Monday, May 27, 2013

Mulching your garden

Mulches are materials placed over the soil surface to maintain moisture and improve soil conditions. This goes for every garden site, from vegetable garden to flower bed Mulch can reduce water loss from the soil, minimize weed competition, and improve soil structure. Properly applied, mulch can give landscapes a well-groomed appearance. However, Mulch must be applied properly; if it is too deep or if the wrong material is used, it can actually cause significant harm to trees and other landscape plants.

Mulched gardens are healthier, more weed free, and more drought-resistant then unmulched gardens, so you'll spend less time watering, weeding, and fighting pest problems.

There are two basic kinds of mulch: organic and inorganic. Organic mulches include formerly living material such as chopped leaves, straw, grass clippings, compost, wood chips, shredded bark, sawdust, pine needles, and even paper. Inorganic mulches include gravel, stones, black plastic, and geotextiles (landscape fabrics).

Both types discourage weeds, but organic mulches also improve the soil as they decompose. Inorganic mulches don't break down and enrich the soil, but under certain circumstances they're the mulch of choice. For example, black plastic warms the soil and radiates heat during the night, keeping heat-loving vegetables such as eggplant and tomatoes cozy and vigorous.

Using Organic Mulches

There are two prime rules for using organic mulches to combat weeds. First, be sure to lay the mulch down on soil that is already weeded, and second, lay down a thick enough layer to discourage new weeds from coming up through it.

Wood chips and bark mulch: You can purchase bags of decorative wood chips or shredded bark from a local garden center to mulch your flower garden and shrub borders. Or simply from carpenters, they have loads.

Shredded leaves: If you have trees on your property, shredding the fallen leaves creates nutrient-rich mulch for free.You can spread a wood chip or shredded leaf mulch anywhere on your property, but it looks especially attractive in flower beds and shrub borders. Of course, it's right at home in a woodland or shade garden. They also serve well as a mulch for garden pathway.

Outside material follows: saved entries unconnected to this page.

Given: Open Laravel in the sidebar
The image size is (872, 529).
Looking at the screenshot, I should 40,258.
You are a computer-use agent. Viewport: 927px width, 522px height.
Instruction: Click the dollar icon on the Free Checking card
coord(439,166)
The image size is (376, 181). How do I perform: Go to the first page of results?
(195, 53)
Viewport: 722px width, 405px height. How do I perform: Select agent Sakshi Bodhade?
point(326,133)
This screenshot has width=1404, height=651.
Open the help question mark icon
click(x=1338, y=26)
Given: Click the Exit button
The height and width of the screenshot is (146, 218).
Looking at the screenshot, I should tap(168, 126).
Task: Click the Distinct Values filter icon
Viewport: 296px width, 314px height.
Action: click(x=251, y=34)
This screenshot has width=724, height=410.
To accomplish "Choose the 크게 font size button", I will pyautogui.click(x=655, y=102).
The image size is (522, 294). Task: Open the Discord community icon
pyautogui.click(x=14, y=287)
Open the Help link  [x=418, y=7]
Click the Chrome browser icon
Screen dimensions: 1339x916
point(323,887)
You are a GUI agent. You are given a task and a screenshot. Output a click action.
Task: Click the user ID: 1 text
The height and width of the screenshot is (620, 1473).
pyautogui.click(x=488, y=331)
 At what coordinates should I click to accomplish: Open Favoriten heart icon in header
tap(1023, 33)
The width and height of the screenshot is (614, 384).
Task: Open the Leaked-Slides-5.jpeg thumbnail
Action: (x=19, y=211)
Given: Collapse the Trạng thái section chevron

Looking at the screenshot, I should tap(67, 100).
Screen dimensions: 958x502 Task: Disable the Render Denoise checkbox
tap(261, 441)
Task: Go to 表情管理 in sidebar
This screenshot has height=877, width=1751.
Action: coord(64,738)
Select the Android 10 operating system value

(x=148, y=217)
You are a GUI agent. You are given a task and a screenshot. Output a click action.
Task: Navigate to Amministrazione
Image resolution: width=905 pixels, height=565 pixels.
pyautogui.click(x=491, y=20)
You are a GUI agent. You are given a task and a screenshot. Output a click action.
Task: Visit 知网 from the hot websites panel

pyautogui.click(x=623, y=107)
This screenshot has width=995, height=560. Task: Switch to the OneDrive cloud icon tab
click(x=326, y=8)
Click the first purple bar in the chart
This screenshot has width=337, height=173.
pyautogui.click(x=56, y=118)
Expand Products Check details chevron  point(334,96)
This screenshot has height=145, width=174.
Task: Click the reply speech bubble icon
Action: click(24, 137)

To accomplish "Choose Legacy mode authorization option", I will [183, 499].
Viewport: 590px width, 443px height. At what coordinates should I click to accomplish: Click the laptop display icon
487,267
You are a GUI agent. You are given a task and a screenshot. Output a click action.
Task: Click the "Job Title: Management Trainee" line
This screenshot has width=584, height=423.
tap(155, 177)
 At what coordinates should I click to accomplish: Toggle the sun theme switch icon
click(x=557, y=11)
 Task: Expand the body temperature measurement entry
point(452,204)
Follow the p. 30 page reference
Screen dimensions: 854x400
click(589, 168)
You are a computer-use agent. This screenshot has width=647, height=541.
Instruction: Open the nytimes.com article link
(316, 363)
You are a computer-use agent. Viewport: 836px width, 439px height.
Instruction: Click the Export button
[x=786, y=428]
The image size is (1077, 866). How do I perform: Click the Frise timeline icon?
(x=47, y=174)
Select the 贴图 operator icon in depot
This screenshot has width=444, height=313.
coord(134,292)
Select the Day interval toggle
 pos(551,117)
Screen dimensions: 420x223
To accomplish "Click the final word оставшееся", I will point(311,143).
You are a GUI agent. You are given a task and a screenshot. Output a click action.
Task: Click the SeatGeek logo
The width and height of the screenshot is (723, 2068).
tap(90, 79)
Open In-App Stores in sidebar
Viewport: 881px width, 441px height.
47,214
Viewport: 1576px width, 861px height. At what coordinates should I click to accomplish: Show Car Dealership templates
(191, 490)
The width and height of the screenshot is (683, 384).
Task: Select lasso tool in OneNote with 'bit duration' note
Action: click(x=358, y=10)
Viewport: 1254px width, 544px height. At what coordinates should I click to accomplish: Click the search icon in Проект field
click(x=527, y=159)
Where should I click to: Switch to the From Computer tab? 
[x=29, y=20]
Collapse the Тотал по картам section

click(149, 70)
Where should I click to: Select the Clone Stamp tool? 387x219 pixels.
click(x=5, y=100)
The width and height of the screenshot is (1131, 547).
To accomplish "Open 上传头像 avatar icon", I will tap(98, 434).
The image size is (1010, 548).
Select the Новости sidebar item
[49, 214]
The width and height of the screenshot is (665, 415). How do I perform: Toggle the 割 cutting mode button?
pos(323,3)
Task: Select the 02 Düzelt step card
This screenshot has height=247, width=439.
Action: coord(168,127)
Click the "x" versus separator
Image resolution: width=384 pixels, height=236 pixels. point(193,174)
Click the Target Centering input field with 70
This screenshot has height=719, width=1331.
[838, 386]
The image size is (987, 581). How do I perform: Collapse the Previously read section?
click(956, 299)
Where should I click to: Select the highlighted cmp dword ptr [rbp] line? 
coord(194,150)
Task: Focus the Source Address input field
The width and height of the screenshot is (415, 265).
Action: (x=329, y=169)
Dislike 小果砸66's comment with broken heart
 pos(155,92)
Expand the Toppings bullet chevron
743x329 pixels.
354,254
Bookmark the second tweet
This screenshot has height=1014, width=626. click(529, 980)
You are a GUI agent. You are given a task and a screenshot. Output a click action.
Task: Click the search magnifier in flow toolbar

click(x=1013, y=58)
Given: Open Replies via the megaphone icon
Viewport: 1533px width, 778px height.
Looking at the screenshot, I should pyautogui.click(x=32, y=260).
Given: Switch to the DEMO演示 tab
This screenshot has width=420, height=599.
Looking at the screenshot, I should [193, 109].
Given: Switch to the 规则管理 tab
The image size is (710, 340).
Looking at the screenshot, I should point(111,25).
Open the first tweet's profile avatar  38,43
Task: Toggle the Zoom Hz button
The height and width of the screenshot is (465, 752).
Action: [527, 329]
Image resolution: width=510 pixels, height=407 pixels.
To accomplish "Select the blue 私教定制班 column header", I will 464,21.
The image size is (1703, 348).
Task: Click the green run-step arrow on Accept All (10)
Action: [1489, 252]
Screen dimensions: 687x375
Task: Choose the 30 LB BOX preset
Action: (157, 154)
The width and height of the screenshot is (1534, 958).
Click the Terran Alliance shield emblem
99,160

Grass offcuts: Grass trimmings are readily available mulch, although it's a good idea to return at least some of your grass clippings directly to the lawn as a natural fertilizer. Its fine to collect grass clippings occasionally to use as mulch, and the nitrogen-rich clippings are an especially good choice for mulching vegetable gardens. Your vegetables will thank you for the nitrogen boost!

Straw and hay: Great mulch for the vegetable garden is straw or hays. It looks good and has most of the benefits of the other mulches: retaining soil moisture, keeping down weeds, and adding organic matter to the soil when it breaks down. But be sure the hay you use is weed and seed free.


Sunday, May 26, 2013

How to create a new garden bed

1. Sketch the areas of your garden plot that you want to clear.

To get your edges straight for a square or rectangular vegetable plot, stretch a string between sticks and mark the line with a chalk stick.For a round shape, use a hose or rope to lay out the area, adjusting the position to create a smooth curve.

2.  Clear the surface by first removing dry plants, weeds, and rock.

If your garden area contains a lot of perennial weeds make sure that you first kill these weeds or grasses.

3.  Dig it up.

Now comes the digging. Dig up your new garden. If you have poor soil, now's also a great time to incorporate organic matter, such as compost. Just dig it in while you work the ground.

4. Create edging for the new bed

A waterway about 8 inches deep and a couple of inches wide will stop even the worst invaders from crossing and have a fine edging. Otherwise, drop an edging material around the border of your garden like bamboos.

5.  Position desired plants

Select which plants you will plant and place them before you put them in the ground can make a world of difference. This allows you to get the spacing just right and make your plants really will look good next to each other.

6.  start planting

When you know all of your plants are in exactly the right spots, plant them in the ground.

7.  Water them

Once your bed is planted and protected, give your plants a good soaking. Enjoy your gardening.

Tips: make sure you make research about the types of plant needed at the proper timing and place.